As someone who makes original and challenging films for the big screen, Garland is somewhat concerned about the film industry and the radical changes that are taking place under the surface that are part cultural and part economic.
Every time an interesting movie comes out and it underperforms, I feel a kind of constant anxiety, Garland said. If the only movies that make money are for younger audiences, something cultural changes. Something changes about the type of films that are financed and why they are financed.
It almost feels old-fashioned or actually kind of boring, but I think there’s value in cinema, he added.
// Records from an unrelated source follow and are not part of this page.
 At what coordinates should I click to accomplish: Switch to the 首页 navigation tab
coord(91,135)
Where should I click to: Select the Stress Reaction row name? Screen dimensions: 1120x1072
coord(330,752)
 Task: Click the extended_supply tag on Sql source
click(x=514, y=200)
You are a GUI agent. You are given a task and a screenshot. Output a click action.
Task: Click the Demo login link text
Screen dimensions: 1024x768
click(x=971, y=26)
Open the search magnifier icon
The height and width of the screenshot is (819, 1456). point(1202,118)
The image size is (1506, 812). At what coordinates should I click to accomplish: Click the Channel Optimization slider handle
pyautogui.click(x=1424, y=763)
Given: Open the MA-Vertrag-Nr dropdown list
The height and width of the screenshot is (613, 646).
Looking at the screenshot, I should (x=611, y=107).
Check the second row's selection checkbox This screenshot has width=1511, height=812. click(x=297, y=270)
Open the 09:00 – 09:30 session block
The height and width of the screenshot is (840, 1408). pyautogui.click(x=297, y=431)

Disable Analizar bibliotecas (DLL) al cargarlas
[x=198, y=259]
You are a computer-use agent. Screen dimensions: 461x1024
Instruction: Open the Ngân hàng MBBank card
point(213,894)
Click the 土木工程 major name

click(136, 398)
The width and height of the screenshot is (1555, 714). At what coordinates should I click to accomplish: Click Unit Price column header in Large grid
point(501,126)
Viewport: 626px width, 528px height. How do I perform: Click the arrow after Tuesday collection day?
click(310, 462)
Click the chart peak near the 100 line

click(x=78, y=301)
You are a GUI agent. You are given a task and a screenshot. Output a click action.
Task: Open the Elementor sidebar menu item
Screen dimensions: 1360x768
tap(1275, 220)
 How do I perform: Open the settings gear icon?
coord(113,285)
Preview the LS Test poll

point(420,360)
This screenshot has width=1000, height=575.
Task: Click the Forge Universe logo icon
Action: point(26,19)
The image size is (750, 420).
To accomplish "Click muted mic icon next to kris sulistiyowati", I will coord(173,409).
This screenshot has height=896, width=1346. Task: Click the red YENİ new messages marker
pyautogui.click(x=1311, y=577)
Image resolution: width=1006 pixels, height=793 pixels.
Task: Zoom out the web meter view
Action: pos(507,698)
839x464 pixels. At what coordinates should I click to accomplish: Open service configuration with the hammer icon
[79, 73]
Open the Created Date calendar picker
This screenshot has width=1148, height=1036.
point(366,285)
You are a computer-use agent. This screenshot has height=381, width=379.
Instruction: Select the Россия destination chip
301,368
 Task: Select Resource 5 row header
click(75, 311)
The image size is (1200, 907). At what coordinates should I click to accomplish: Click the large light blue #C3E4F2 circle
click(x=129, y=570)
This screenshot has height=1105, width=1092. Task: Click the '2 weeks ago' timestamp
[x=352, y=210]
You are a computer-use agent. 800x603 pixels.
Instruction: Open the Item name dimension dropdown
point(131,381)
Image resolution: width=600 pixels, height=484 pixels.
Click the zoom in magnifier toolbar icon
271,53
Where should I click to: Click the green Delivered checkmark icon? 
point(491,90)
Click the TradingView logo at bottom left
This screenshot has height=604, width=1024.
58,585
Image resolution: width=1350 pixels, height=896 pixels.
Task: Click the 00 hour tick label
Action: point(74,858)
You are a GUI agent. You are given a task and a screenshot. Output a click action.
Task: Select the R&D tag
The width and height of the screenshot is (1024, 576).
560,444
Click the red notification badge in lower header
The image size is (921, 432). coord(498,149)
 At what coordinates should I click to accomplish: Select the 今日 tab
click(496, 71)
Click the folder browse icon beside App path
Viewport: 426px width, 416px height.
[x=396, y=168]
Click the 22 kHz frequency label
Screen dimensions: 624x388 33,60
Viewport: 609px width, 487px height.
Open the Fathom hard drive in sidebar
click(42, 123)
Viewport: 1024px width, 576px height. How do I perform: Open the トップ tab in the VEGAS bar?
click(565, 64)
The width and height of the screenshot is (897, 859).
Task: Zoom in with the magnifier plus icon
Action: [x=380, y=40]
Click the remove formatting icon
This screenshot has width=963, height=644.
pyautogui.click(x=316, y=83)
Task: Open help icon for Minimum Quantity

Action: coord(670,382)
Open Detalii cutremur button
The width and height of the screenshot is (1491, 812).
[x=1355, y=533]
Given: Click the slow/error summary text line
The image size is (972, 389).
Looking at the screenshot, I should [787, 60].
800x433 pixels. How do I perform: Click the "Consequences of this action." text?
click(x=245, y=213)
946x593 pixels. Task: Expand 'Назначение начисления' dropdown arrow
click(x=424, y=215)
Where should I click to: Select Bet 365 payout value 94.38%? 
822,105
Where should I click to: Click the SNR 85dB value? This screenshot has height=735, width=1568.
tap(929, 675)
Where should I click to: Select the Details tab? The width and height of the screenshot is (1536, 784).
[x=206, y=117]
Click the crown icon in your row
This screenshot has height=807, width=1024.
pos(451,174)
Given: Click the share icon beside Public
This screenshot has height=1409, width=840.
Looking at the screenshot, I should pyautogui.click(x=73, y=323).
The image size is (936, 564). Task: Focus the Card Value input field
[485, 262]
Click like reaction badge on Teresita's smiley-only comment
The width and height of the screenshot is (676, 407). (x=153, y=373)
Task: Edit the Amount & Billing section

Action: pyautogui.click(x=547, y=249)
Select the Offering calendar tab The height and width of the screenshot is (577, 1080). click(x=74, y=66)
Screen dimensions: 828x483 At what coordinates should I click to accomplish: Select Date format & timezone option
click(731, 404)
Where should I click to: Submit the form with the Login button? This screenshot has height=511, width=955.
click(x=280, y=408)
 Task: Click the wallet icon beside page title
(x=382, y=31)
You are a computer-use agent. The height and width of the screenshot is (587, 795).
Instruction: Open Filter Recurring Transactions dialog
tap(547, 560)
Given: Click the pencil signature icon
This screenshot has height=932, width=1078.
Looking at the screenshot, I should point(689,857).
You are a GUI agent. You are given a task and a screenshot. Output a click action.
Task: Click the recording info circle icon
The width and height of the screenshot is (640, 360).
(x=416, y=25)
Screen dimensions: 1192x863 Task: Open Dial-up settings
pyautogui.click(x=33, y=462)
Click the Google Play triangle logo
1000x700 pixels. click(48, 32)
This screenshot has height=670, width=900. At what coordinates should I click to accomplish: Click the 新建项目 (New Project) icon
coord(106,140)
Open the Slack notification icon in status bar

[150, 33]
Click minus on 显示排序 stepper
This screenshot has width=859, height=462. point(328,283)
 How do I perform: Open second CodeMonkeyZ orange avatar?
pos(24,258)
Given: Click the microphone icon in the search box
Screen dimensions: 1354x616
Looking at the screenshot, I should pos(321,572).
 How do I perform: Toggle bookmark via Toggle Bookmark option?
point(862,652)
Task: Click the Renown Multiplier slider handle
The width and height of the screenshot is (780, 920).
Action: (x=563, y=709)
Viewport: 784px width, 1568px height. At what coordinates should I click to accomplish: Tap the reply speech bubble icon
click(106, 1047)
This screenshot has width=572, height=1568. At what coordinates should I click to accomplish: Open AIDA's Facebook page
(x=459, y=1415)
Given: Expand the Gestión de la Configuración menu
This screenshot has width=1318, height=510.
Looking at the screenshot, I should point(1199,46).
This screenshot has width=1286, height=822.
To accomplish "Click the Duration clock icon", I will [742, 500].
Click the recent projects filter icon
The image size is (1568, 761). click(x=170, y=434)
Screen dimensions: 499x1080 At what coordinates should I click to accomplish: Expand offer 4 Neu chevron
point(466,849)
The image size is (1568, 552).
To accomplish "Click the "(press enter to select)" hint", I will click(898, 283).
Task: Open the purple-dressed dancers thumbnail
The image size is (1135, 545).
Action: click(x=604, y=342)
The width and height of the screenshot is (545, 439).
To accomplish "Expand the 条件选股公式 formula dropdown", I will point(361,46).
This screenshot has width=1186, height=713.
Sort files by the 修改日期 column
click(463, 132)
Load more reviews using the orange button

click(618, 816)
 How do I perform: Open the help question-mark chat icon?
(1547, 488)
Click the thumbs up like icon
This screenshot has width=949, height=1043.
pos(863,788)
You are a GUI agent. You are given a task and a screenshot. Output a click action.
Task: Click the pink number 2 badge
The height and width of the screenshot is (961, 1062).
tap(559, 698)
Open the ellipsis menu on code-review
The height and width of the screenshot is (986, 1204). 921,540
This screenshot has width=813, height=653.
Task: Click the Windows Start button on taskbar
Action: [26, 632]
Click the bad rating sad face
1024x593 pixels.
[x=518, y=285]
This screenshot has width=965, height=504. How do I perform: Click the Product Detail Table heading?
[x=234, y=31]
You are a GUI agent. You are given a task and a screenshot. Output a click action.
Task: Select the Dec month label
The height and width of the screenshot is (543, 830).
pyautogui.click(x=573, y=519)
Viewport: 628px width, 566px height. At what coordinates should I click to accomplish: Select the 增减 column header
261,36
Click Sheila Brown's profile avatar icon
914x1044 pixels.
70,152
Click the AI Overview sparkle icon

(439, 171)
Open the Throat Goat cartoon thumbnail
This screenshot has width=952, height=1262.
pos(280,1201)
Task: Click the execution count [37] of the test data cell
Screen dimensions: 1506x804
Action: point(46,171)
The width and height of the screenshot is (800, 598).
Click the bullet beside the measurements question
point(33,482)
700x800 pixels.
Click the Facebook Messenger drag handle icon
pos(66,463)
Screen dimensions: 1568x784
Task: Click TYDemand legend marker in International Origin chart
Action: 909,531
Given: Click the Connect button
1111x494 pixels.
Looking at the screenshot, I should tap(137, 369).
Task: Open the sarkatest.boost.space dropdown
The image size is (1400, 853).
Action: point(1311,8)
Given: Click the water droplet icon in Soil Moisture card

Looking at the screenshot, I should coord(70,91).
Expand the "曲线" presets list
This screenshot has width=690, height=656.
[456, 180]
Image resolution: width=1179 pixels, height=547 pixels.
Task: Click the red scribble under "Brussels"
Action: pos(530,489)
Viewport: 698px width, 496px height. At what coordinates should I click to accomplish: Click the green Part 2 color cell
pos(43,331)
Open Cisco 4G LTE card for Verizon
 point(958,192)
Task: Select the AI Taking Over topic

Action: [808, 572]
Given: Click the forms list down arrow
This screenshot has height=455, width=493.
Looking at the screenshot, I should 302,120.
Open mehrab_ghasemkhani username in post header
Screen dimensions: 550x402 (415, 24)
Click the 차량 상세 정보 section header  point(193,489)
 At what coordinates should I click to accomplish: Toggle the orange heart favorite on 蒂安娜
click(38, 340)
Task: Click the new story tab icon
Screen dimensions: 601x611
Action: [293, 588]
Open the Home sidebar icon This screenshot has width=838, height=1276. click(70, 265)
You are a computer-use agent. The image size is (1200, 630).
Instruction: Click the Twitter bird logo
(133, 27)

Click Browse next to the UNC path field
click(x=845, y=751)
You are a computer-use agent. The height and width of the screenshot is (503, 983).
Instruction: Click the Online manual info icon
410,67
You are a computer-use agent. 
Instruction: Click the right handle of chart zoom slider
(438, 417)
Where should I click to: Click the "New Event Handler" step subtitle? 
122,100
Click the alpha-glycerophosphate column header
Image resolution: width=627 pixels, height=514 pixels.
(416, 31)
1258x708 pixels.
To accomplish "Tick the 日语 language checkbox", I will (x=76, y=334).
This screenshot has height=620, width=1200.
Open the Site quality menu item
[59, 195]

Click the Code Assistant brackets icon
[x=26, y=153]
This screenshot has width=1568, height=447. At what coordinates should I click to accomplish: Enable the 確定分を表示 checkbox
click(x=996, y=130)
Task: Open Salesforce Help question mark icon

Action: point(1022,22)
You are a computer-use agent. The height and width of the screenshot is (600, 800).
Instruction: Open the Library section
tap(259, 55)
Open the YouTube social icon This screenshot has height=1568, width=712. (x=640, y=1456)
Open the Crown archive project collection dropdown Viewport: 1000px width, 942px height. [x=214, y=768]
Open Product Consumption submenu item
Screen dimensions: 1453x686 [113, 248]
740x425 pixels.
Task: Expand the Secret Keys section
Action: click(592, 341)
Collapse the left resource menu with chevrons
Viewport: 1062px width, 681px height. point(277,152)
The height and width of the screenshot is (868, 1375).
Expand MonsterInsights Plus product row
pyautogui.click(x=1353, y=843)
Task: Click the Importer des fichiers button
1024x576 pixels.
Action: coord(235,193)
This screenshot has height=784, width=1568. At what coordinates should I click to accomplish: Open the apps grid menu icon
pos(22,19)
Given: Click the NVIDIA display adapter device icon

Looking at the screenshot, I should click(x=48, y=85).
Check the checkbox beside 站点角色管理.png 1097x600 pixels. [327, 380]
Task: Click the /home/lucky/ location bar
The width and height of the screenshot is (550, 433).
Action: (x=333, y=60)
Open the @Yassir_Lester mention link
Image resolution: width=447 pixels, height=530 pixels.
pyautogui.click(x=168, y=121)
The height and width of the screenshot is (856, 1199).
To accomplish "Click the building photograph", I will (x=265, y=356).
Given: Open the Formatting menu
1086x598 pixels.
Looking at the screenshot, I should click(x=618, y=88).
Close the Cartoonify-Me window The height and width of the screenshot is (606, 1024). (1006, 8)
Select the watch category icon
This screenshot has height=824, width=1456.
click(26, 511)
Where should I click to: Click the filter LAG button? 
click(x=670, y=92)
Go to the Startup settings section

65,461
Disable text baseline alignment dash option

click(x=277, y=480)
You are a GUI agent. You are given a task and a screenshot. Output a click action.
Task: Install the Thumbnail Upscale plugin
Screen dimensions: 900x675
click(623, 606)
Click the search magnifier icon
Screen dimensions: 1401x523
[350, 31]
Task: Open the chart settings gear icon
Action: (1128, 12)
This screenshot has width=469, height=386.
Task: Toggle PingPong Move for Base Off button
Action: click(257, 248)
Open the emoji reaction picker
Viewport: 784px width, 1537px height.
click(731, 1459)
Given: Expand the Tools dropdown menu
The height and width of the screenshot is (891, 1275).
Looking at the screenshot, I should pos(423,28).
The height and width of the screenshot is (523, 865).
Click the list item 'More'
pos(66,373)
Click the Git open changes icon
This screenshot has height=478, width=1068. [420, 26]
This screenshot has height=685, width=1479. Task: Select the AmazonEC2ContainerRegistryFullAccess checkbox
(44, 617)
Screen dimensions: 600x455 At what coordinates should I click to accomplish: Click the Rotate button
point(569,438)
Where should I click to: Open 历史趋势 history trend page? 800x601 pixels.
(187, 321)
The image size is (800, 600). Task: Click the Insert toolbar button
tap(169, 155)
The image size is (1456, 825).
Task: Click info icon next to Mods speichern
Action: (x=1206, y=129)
A movie like Men works differently in a theater. Not being able to stop it until it’s over means it has an equally different effect.
STREAMING FUERTE
Streaming companies, meanwhile, remain strong. Netflix has more than 35 movies coming out this summer, including the spy thriller The Gray Man (July 22), directed by the Russo brothers and starring Ryan Gosling and Chris Evans, and Spiderhead (June 17), with Chris Hemsworth. . He also has a documentary on Jennifer Lopez, Halftime (June 14); a basketball movie with Adam Sandler, Hustle (June 8); and a buddy movie starring Kevin Hart and Mark Wahlberg, Me Time (Aug. 26).
Some of the hottest titles from this year’s Sundance Film Festival will premiere on streaming services, including Good Luck To You, Leo Grande, on Hulu, Cha Real Smooth, on Apple TV+, Emergency, on Amazon, and AM I OK?, on HBO Max.
Streaming has a place in the world, but it’s not the only thing in the world, said Blum, who is convinced there is still an appetite to go to theaters. There were people out there saying that the movies were over. I never thought that, although I was worried about how much demand was left. But it seems that part of our world is not going away any time soon.
For Bruckheimer, the equation is perhaps simpler.
It all depends on the movies. It’s always about the movies. If there are things people want to see, they will go, she said. I always use the analogy: you have a kitchen in your apartment or house, but you like to go out to eat. You want a different meal.